**TRAVAIL DEMANDÉ**: Reproduisez fidèlement chacune des lignes qui suivent, sans rien y modifier.

Relevés de repérage d'éléments
----------------

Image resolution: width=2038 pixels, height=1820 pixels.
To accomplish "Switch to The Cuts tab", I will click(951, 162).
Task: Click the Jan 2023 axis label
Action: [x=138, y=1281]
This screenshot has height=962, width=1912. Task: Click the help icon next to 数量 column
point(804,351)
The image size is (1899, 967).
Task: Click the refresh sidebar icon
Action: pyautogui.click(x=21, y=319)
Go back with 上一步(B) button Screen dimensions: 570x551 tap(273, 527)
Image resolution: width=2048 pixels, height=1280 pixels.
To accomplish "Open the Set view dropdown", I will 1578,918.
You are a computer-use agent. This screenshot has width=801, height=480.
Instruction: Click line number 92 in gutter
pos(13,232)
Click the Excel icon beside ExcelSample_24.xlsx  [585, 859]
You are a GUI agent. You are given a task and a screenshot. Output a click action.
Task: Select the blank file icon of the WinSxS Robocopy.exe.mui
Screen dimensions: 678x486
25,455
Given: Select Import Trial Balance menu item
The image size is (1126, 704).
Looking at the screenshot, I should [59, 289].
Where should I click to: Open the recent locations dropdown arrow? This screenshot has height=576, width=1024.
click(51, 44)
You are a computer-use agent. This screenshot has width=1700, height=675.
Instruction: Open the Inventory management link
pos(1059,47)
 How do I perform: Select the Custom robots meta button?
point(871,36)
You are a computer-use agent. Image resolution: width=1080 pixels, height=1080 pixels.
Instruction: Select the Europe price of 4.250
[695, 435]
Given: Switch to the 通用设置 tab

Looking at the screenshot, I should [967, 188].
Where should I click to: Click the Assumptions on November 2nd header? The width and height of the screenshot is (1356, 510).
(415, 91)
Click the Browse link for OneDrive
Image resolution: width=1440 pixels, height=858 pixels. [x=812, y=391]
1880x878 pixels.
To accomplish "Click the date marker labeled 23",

----------------

**RÉSULTAT**:
Image resolution: width=2038 pixels, height=1820 pixels.
To accomplish "Switch to The Cuts tab", I will click(951, 162).
Task: Click the Jan 2023 axis label
Action: [x=138, y=1281]
This screenshot has height=962, width=1912. Task: Click the help icon next to 数量 column
point(804,351)
The image size is (1899, 967).
Task: Click the refresh sidebar icon
Action: pyautogui.click(x=21, y=319)
Go back with 上一步(B) button Screen dimensions: 570x551 tap(273, 527)
Image resolution: width=2048 pixels, height=1280 pixels.
To accomplish "Open the Set view dropdown", I will 1578,918.
You are a computer-use agent. This screenshot has width=801, height=480.
Instruction: Click line number 92 in gutter
pos(13,232)
Click the Excel icon beside ExcelSample_24.xlsx  [585, 859]
You are a GUI agent. You are given a task and a screenshot. Output a click action.
Task: Select the blank file icon of the WinSxS Robocopy.exe.mui
Screen dimensions: 678x486
25,455
Given: Select Import Trial Balance menu item
The image size is (1126, 704).
Looking at the screenshot, I should [59, 289].
Where should I click to: Open the recent locations dropdown arrow? This screenshot has height=576, width=1024.
click(51, 44)
You are a computer-use agent. This screenshot has width=1700, height=675.
Instruction: Open the Inventory management link
pos(1059,47)
 How do I perform: Select the Custom robots meta button?
point(871,36)
You are a computer-use agent. Image resolution: width=1080 pixels, height=1080 pixels.
Instruction: Select the Europe price of 4.250
[695, 435]
Given: Switch to the 通用设置 tab

Looking at the screenshot, I should [967, 188].
Where should I click to: Click the Assumptions on November 2nd header? The width and height of the screenshot is (1356, 510).
(415, 91)
Click the Browse link for OneDrive
Image resolution: width=1440 pixels, height=858 pixels. [x=812, y=391]
1880x878 pixels.
To accomplish "Click the date marker labeled 23",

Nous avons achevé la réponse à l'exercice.